Can renewable energy power all AI data centres?
Renewable energy can technically supply the power AI data centres need, but not at the pace and concentration required. AI data centres need 24/7 baseload power in specific locations, while solar and wind are intermittent and geographically constrained. A hybrid approach combining renewables, battery storage, and nuclear power is the most realistic path to carbon-neutral AI infrastructure by 2035.
How much water do AI data centres consume for cooling?
A large AI data centre consumes 1 to 5 million litres of water per day for evaporative cooling, depending on climate and cooling technology. Microsoft reported a 34% increase in water consumption in 2023, reaching 7.8 billion litres globally. Direct liquid cooling and closed-loop systems can reduce water consumption by 80 to 90% compared to traditional evaporative methods.
Will AI energy consumption slow down the energy transition?

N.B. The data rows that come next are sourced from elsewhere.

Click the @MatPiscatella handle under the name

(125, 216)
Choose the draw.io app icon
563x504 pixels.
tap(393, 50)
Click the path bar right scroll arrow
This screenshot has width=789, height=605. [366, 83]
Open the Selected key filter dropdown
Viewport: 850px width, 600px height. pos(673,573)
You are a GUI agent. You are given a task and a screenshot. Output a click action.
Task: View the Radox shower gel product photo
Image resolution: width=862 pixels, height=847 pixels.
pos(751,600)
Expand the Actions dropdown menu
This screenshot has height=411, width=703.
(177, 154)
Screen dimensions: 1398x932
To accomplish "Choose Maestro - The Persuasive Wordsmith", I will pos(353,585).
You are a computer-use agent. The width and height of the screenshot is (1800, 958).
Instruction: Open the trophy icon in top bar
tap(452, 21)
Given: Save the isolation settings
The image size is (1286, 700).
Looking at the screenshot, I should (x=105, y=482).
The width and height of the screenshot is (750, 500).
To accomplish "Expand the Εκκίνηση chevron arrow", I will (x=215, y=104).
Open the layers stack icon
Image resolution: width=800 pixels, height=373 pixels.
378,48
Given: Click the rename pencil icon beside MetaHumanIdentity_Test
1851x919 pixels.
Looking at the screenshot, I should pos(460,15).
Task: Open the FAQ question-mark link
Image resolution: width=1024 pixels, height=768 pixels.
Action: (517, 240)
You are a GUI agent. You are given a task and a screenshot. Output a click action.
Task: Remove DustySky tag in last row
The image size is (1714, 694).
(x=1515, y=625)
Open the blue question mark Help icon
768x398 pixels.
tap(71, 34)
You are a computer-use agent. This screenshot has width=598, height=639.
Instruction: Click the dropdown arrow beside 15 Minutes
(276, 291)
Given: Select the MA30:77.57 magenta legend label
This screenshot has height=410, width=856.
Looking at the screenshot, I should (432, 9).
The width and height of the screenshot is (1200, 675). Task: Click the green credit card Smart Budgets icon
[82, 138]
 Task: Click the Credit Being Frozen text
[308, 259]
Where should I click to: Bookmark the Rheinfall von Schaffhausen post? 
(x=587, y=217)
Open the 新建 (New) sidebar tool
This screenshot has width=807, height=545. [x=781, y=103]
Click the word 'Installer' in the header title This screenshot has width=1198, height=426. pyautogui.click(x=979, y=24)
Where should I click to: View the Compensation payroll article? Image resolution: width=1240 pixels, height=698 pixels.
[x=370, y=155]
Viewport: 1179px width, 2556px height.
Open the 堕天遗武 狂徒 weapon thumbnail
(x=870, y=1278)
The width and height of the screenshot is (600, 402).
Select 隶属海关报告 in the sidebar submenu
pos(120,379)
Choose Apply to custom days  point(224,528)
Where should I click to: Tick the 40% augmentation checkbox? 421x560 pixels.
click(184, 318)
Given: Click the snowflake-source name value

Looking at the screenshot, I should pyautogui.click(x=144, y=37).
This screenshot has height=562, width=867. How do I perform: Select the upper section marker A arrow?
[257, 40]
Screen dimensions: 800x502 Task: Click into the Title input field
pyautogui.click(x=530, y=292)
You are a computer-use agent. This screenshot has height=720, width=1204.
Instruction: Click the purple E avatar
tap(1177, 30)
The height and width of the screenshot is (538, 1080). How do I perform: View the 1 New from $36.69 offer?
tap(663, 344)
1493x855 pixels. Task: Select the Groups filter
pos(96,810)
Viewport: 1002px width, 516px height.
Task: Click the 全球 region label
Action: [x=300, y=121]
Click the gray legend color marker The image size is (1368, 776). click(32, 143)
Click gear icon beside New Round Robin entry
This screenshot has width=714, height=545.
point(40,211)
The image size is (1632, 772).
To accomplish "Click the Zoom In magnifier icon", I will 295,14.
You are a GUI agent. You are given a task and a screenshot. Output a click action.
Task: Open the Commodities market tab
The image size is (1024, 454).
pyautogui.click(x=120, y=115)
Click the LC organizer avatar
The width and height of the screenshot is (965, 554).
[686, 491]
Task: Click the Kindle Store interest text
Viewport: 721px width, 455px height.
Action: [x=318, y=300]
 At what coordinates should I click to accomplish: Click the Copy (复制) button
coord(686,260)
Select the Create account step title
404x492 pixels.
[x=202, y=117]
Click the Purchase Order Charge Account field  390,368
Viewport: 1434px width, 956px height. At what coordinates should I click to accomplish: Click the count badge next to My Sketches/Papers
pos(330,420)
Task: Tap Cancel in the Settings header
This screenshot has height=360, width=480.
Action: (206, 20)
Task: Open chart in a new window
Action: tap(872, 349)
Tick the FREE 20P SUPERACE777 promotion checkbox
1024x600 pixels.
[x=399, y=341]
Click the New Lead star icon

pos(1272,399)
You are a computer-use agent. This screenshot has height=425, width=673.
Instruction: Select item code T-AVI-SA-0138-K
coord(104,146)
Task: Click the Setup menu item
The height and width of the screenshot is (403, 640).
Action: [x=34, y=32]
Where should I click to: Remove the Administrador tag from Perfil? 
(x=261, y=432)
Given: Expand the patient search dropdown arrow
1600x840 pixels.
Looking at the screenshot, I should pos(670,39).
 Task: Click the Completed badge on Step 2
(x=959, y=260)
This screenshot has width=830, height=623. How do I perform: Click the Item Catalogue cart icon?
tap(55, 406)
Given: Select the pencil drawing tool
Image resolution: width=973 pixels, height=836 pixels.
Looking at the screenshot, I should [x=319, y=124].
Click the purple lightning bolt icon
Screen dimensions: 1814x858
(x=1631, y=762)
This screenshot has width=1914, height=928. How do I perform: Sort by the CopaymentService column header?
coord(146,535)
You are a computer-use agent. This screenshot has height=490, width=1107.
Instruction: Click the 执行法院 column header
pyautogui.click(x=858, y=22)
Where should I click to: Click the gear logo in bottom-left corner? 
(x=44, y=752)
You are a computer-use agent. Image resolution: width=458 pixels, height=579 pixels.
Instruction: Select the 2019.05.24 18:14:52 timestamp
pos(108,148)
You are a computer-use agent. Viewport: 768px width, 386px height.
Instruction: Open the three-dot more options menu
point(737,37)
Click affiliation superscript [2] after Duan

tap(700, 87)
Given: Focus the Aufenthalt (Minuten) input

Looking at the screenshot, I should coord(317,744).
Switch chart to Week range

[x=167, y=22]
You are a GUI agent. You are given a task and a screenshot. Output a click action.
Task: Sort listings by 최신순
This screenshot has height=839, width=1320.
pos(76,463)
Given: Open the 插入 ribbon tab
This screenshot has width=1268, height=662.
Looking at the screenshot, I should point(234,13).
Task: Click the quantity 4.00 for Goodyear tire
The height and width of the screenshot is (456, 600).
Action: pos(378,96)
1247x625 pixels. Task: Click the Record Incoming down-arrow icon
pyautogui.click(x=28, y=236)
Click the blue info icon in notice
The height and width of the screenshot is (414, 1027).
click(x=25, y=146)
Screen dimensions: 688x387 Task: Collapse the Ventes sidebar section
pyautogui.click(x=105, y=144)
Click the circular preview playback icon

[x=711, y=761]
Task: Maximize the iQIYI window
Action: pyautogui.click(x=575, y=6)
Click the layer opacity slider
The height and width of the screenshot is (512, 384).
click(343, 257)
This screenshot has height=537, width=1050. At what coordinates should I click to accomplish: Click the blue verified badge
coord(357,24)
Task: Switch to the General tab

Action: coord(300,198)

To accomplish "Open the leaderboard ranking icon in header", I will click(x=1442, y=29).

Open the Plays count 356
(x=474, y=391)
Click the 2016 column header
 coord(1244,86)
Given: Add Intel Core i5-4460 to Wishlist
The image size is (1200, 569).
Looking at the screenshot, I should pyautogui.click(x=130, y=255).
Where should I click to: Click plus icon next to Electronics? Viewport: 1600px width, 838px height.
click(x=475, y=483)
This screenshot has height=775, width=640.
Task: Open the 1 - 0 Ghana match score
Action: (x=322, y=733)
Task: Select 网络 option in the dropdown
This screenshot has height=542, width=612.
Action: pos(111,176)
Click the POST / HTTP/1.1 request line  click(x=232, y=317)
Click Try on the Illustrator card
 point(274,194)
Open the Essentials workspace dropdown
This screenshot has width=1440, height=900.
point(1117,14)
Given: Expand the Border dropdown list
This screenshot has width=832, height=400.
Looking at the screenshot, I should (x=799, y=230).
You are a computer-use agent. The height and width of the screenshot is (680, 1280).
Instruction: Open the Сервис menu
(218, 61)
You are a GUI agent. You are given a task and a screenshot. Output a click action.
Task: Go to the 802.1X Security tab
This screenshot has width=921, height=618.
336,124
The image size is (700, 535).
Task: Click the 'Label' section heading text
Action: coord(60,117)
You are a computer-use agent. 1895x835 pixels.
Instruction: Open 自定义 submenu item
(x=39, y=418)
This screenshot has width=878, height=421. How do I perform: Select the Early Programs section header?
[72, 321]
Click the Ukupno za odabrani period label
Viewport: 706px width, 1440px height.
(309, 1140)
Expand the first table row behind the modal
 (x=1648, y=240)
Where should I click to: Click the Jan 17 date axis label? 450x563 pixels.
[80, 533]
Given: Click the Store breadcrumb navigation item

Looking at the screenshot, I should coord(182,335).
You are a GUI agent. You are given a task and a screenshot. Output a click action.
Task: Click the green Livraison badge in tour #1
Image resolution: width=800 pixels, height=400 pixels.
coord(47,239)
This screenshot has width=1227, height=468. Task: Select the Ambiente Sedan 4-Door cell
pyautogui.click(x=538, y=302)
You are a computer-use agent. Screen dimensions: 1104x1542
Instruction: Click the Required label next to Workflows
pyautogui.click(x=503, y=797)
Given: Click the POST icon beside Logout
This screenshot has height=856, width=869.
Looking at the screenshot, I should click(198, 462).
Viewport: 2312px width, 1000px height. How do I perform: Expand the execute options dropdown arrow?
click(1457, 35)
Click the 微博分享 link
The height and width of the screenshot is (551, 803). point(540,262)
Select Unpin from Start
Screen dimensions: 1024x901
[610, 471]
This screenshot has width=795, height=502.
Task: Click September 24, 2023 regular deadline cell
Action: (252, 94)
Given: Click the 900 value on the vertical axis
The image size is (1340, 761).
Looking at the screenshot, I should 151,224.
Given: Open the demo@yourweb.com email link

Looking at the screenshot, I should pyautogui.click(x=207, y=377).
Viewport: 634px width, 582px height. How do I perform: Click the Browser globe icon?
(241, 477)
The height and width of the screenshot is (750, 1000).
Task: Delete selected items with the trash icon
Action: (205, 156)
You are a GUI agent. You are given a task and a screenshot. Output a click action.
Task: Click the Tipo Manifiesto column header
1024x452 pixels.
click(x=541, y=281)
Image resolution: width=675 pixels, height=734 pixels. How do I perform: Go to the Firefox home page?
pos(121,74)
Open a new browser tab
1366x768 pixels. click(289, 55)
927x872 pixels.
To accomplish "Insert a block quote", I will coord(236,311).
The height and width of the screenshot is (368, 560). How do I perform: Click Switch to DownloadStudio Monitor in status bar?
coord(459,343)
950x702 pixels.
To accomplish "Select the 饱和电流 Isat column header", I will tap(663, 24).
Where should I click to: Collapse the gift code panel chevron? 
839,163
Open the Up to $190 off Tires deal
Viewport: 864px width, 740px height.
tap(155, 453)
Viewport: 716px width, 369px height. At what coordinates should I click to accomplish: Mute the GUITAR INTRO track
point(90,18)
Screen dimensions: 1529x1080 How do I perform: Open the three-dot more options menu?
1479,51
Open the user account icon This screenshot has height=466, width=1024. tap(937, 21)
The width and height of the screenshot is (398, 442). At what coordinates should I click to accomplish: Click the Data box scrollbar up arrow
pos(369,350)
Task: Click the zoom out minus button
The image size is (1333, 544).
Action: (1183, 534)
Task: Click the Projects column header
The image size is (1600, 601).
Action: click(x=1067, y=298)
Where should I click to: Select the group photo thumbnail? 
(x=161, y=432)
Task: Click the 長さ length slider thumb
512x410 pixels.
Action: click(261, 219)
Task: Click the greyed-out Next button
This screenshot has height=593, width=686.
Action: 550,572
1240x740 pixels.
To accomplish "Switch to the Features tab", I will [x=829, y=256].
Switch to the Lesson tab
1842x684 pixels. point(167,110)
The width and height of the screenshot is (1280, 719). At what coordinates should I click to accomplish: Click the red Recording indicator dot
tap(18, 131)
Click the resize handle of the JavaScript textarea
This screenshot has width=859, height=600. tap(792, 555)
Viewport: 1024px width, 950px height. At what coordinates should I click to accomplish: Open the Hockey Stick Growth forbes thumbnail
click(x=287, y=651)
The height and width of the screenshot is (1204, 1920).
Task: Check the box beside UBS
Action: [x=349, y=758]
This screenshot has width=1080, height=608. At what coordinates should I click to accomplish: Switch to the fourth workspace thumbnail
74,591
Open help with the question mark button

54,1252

AI energy demand is placing measurable strain on grid decarbonisation timelines. Google and Microsoft both reported rising emissions in 2023 and 2024 despite aggressive renewable procurement. However, AI also accelerates the energy transition by optimising grid management, improving battery chemistry research, and enhancing weather forecasting for renewable energy planning. The net effect depends on how much energy AI uses versus how much energy AI helps save.